• Required work:
Across all of the records below, determine the number of lines containing the string "agent"; reply with that number only.

• Record extracts:
※ ※ ※

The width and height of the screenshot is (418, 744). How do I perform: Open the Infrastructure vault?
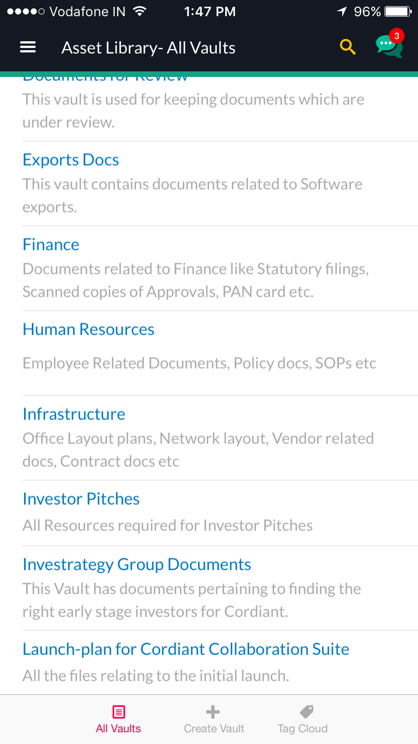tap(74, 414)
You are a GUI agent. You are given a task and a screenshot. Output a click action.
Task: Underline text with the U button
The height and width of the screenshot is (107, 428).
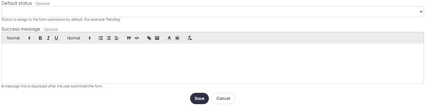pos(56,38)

※ ※ ※

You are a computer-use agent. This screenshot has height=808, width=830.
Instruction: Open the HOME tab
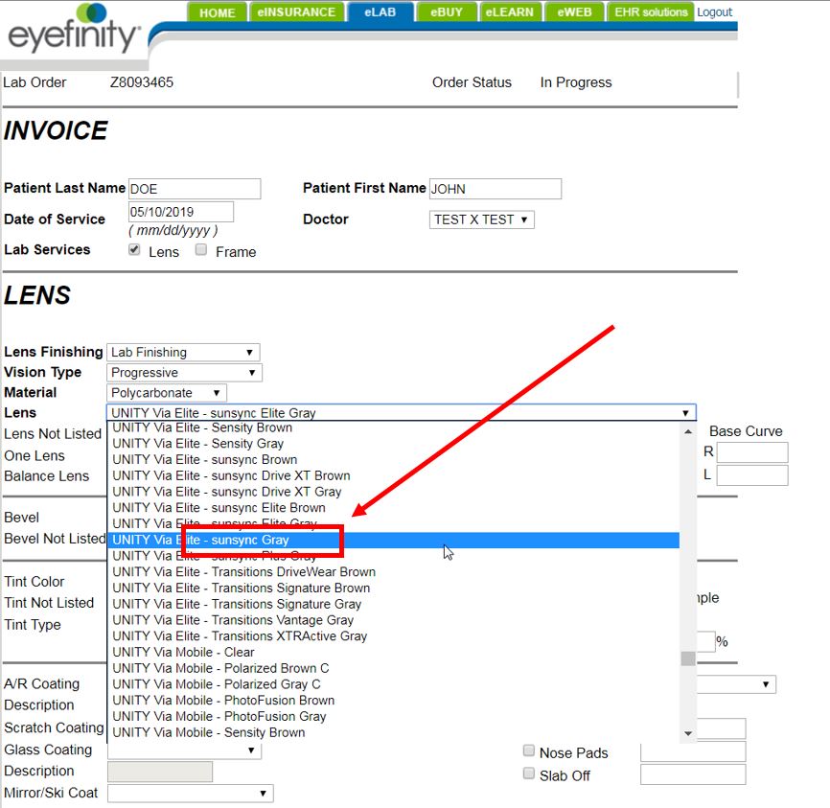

※ ※ ※

• Task response:
2